Agreed, since one usually considers local declarations
of the form "where x = ..." as denoting some local variable
rather than a function. On the other hand, one considers
all global definitions as functions (rather than variables,
since a functional logic program is a set of function definitions)
and thus the "nullary function = variable" approach might
also lead to surprising results. Maybe this is an argument for
possibility 4).
> Thus, the "top level" definitions would be handled just
> like local definitions as pointed out in my last email.
>
> > coin = 0
> > coin = 1
> > ...
> > f xs = ...coin...
> > g ys = ...coin...
> > ...
>
> For the example, this means:
> (assuming the goal is f Xs)
>
> dummy_lhs = h xs
> h xs = f1 xs
> h xs = f2 xs
> f1 xs = ... coin1 ...
> f2 xs= ... coin2...
> g1 xs= ... coin1...
> g2 xs= ... coin2 ...
> coin1 = 0
> coin2 = 1
But this must be done for each 0-ary function which means that
the code must be duplicated for each 0-ary function which
leads to a dramatic code explosion in larger programs.
> Note that this just serves to transform the program to the
> kernel language in order to explain its meaning based on the
> existing theory (i.e. mainly the ESOP'96 paper). It does
> NOT imply that Curry programs have to implemented
> like this. A possible implementation could preserve
> the nesting and avoid the code explosion.
Right, but I am thinking also of other tools than compilers
like program transformation systems, partial evaluators,
abstract interpreters and so on. All such tools have then
two options:
- Consider the special treatment of 0-ary functions: such
special treatments makes these tools often much more complicated.
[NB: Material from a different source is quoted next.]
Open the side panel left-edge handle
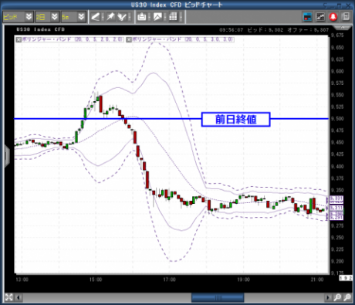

- Consider the transformation: this makes the tools often much
more inefficient due to the code explosion.
Therefore, I think that the sharing of 0-ary functions is
ok for local declarations (since the code explosion caused by
the transformation is usually rather limited) but not for
global functions. Thus, I am very much in favor to your
recent proposal:
> to 4) this proposal avoids the surprising behaviour in the
> permutation sort example, but restricts the language.
> Unfortunately, it also destroys the compatibility with
> Haskell. In order to recover it, one could allow
> deterministic locally defined recursive
> nullary functions (and handle them by lambda
> lifting). Thus, only non-deterministic locally defined
> recursive nullary functions remain excluded.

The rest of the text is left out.